For example, over the past decade, MSCI has introduced factor-based indices that screen for value, small capitalization, momentum and minimum volatility to potentially enhance returns and reduce drawdowns during sell-offs. The strategic beta solution would neutralize some risks, better diversify a portfolio and potentially generate improved risk-adjusted returns.
“A multi-factor approach created a more diversified solution with a more consistent return structure,” Chris Shuba, Founder of Helios Quantitative Research, said. “The result is a more comprehensive and durable product for our risk managed models.”
By screening for these factors and others, investors may limit overconcetration of risks. For instance, Dahya pointed out that global developed equities from the FTSE Developed Index during the pre-financial crisis in January 2007 had a 28% tilt toward financials, which took on 44% of the risk in the financial downturn sell-off. A market cap-weighted index may also included overvalued securities, such as Yahoo (NasdaqGS: YHOO) and Cisco (NasdaqGS: CSCO) in the Nasdaq-100 during the peak of the tech bubble.

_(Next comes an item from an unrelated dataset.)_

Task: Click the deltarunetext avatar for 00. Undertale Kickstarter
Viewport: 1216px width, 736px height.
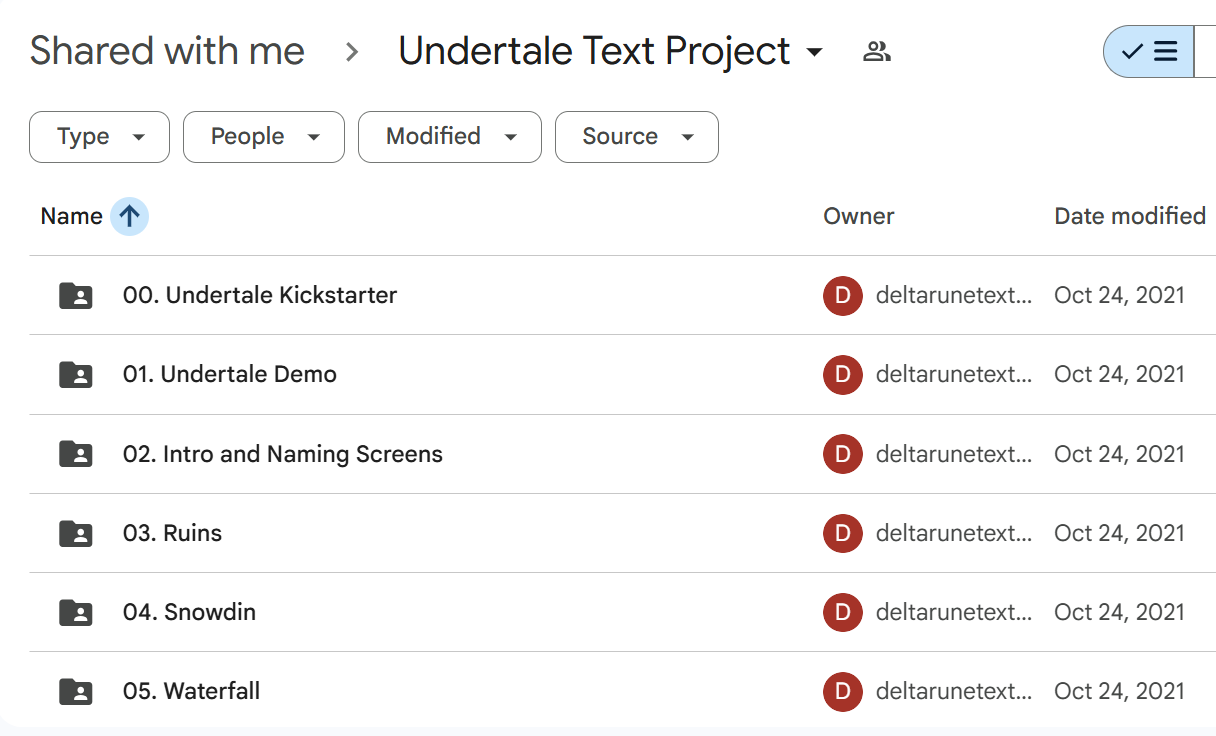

To better diversify away from overweighting toward potentially overvalued areas of the market, J.P. Morgan has developed a line of smart-beta or multi-factor ETF strategies, including the JPMorgan Diversified Return International Equity ETF (NYSEArca: JPIN), which screens for value, momentum, size and low volatility. The resulting portfolio includes a more evenly distributed sector and individual component weights.
“Traditional indices allow market cap to dictate allocations, leading to risk concentrations,” Dahya said. “Market cap is not predictive of future returns. We believe equal distribution of risk across regions and sectors is a more prudent allocation approach.”